▶ Instructions to follow: Within the data below, state how many lines contain the string "Expand". Provide the number only.

▶ Entries provided:
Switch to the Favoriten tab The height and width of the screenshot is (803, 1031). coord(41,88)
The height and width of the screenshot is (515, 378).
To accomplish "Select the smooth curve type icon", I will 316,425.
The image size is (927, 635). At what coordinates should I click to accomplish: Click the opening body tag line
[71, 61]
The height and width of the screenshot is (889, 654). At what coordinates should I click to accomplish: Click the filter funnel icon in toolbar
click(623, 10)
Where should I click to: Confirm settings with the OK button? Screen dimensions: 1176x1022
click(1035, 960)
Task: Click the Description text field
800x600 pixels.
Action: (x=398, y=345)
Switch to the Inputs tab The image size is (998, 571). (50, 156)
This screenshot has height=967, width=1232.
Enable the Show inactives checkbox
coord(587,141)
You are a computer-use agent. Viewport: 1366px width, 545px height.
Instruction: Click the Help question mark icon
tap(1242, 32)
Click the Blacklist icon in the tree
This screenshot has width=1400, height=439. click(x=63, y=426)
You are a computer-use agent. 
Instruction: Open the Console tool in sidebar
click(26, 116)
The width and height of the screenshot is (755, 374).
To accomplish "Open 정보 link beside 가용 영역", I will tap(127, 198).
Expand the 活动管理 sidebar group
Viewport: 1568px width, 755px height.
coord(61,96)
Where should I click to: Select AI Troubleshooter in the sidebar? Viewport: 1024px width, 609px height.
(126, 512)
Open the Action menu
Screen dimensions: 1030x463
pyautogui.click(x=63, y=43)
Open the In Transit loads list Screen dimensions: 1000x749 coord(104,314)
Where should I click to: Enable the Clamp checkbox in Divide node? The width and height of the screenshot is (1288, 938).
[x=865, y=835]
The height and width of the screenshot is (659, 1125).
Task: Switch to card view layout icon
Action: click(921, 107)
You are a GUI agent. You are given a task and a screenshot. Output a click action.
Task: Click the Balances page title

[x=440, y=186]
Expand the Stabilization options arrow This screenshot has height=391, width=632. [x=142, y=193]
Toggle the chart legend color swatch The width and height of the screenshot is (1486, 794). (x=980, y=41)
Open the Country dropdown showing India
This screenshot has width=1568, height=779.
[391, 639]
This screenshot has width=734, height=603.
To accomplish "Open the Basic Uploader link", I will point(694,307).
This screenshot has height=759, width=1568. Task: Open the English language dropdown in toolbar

▶ Answer box: 2